The Mini has been dubbed ‘The Bean Machine’, or alternately ‘Steve’, as in Steve Clubman, a made-up name that sounds like a real person who could actually be a Mini expert.

“It’s got a new bonnet, new floor, new brakes, new suspension, new gearbox, new engine – basically the mechanics of it is new, but the body of it is a bit battered and old but, like I said, it’s got a story to tell,” Greg said.

“I love it when people look at it and say, ‘How’s that still on the road?’ … and you can always tell when people have read the number plate, because they point and they laugh.”

Next up, he’ll repaint the little Cooper wheel flares in a dull crimson, to match colours elsewhere on the car.

The body of the car is ‘a bit battered and old’ but has ‘a story to tell’.

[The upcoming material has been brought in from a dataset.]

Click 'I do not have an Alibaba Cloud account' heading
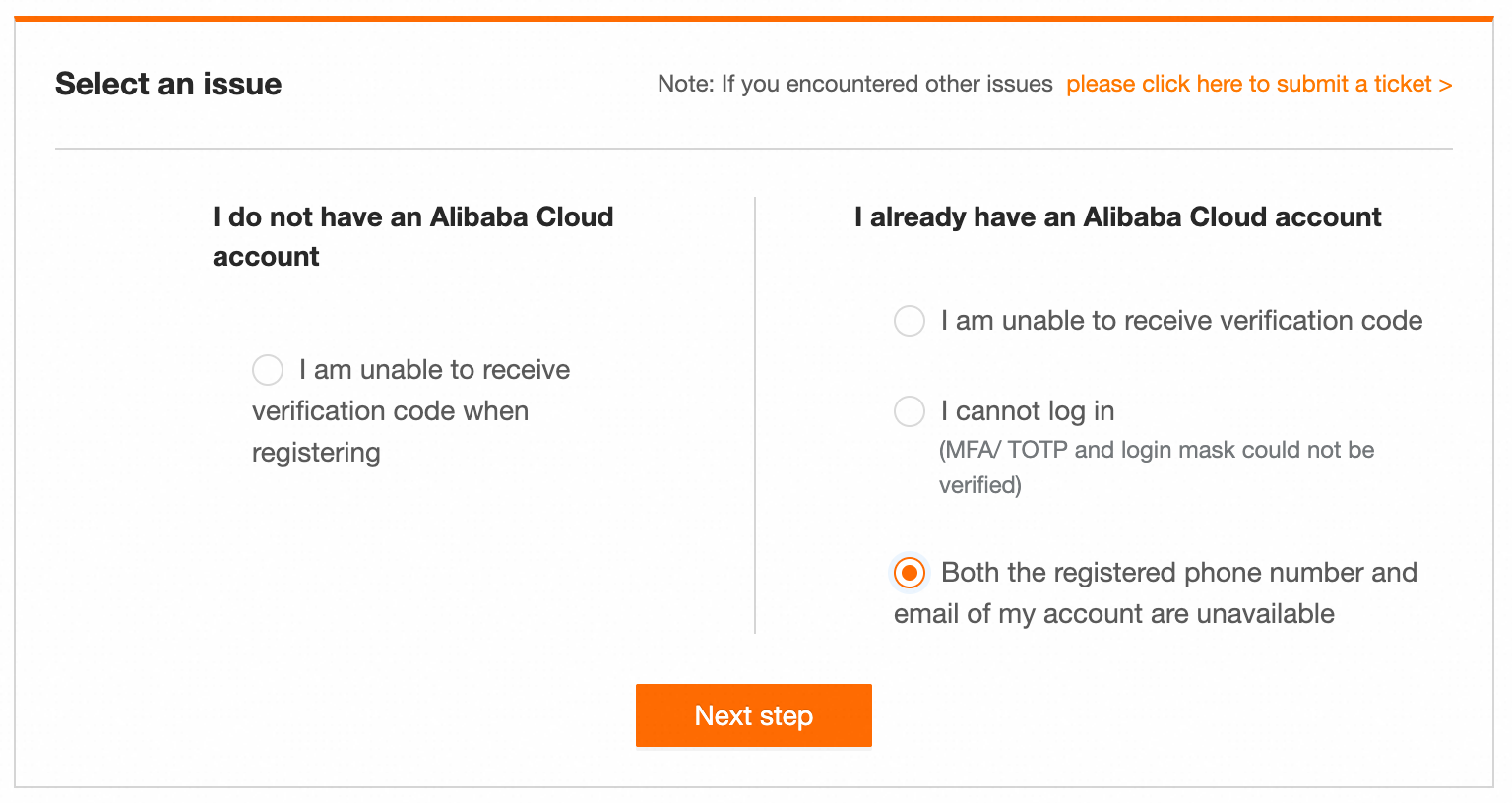The image size is (1512, 803). (x=412, y=217)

Greg grew up in the UK and migrated to Australia when he was just six – he still has an unmistakable British accent. And while Mini is traditionally linked with his homeland, this model was actually fully constructed in Australia, in Zetland, Sydney.

The young car enthusiast revealed that owning and creating such an unusual car has had unexpected positive impacts on his health.

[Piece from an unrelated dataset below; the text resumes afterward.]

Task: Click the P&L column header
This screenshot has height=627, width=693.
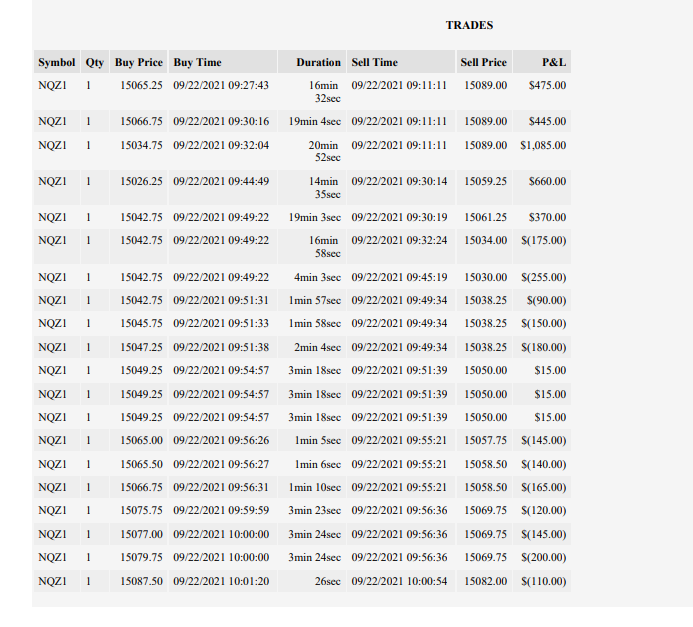Action: click(542, 62)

“At the end of 2020, I had knee surgery, and they gave me some drugs with painkillers and I developed schizophrenia, which has been quite hard on me,” he explained.

“It’s been a new challenge, and no matter how crap or down I feel, if I go and hop in and drive the Mini … people will smile and wave and, honestly, I love that …

“It helps me, kind of like the English saying, ‘Keep calm and carry on’, soldier on, stiff upper lip, that sort of thing.”

Greg has plans to tidy the interior, including reupholstering the back seats, adding new carpet and completely redoing the Lucas electrics, which had a reputation in the 1970s of simply giving up without warning.

So, if you see ‘The Bean Machine’ zipping around the streets of the Sunshine Coast, make sure you give Greg a wave.

“It’s not a garage queen, I drive it every day – to work, on weekends,” he said proudly.

“I’ve had someone ask if I can take them to a wedding in it. Another person said, ‘I was born in one of those’ and I didn’t know what to say to that.

“I get ‘thumbs up’ all the time, people waving, all that kind of stuff; it gets a lot of smiles per miles.

“Who would have thought an old car like this would bring so much joy? Nothing beats it.”